Les Murray

1938 –
2019

Leslie Allan Murray was born October 17, 1938, in Bunyah, New South Wales, Australia. He attended the University of Sydney where he studied modern languages, worked as a translator, and served in the Royal Australian Naval Reserve.

Murray’s poetry collections include Continuous Creation (Farrar, Straus and Giroux, 2022); Waiting for the Past: Poems (Farrar, Straus and Giroux, 2016); The Biplane Houses (Farrar, Straus & Giroux, 2007); Poems the Size of Photographs (Farrar, Straus and Giroux, 2004); Learning Human: Selected Poems (Farrar, Straus, and Giroux, 2000), which was shortlisted for the International Griffin Poetry Prize; and Subhuman Redneck Poems (Duffy & Snellgrove, 1996), winner of the 1996 T. S. Eliot Prize. His many awards include the Queens Gold Medal for Poetry, awarded to him in 1999 on the recommendation of Ted Hughes.

Murray also published two verse novels: The Boys Who Stole the Funeral (Cancarnet Press, 1989), and Fredy Neptune: A Novel in Verse (Farrar, Straus and Giroux, 1999), which centers around the picaresque life of German-Australian sailor Friedrich Boettcher, a kind of Nordic hero who witnesses and records, in the demotic style, the foibles of his age.

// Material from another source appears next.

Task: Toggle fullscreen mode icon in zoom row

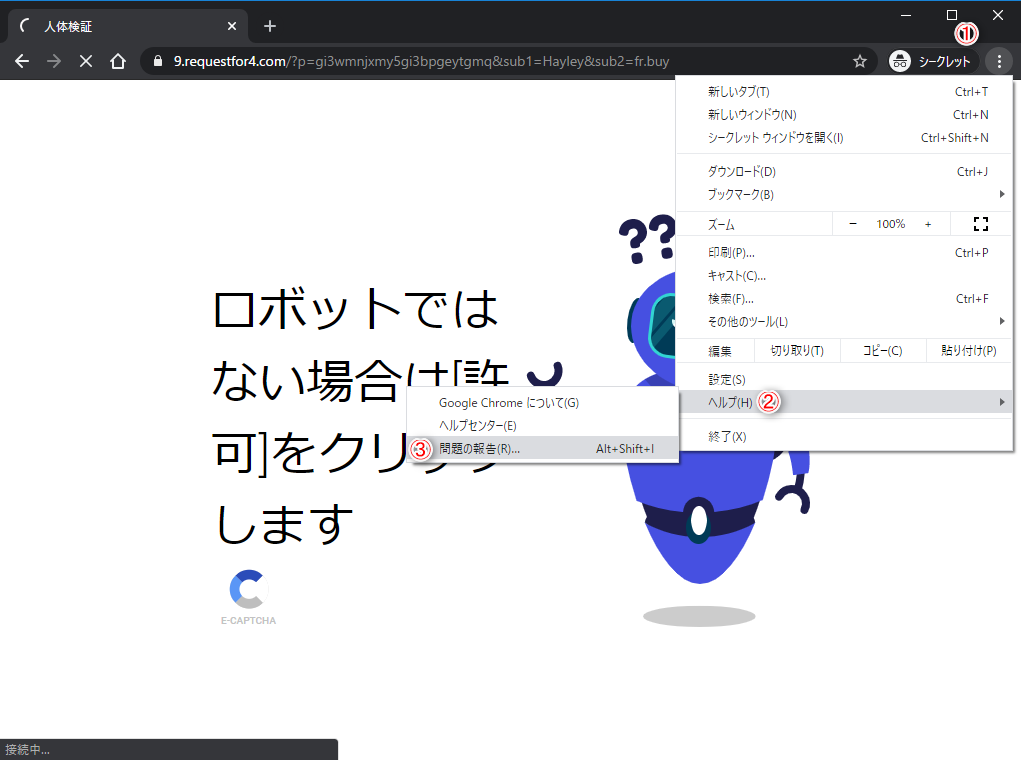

About Murray’s work a reviewer for the Guardian wrote: “The great bulk of Murray’s poetry [is] unlike anything else in the world of modern writing. It is above controversy, about modernism and traditionalism and remains a challenge to whatever is left of contemporary commitment to verse.” Murray has said that he has a “vital interest in giving utterance and form to hitherto unexpressed elements of Australian mind and character” while drawing inspiration from “Australian landscape, folklore, history, war, technology, deserts.”

Murray was the editor of Poetry Australia and of Quadrant Magazine. During his career, he gave readings, lectures, and talks in Australia, Britain, Europe, and the United States. Murray died on April 29, 2019.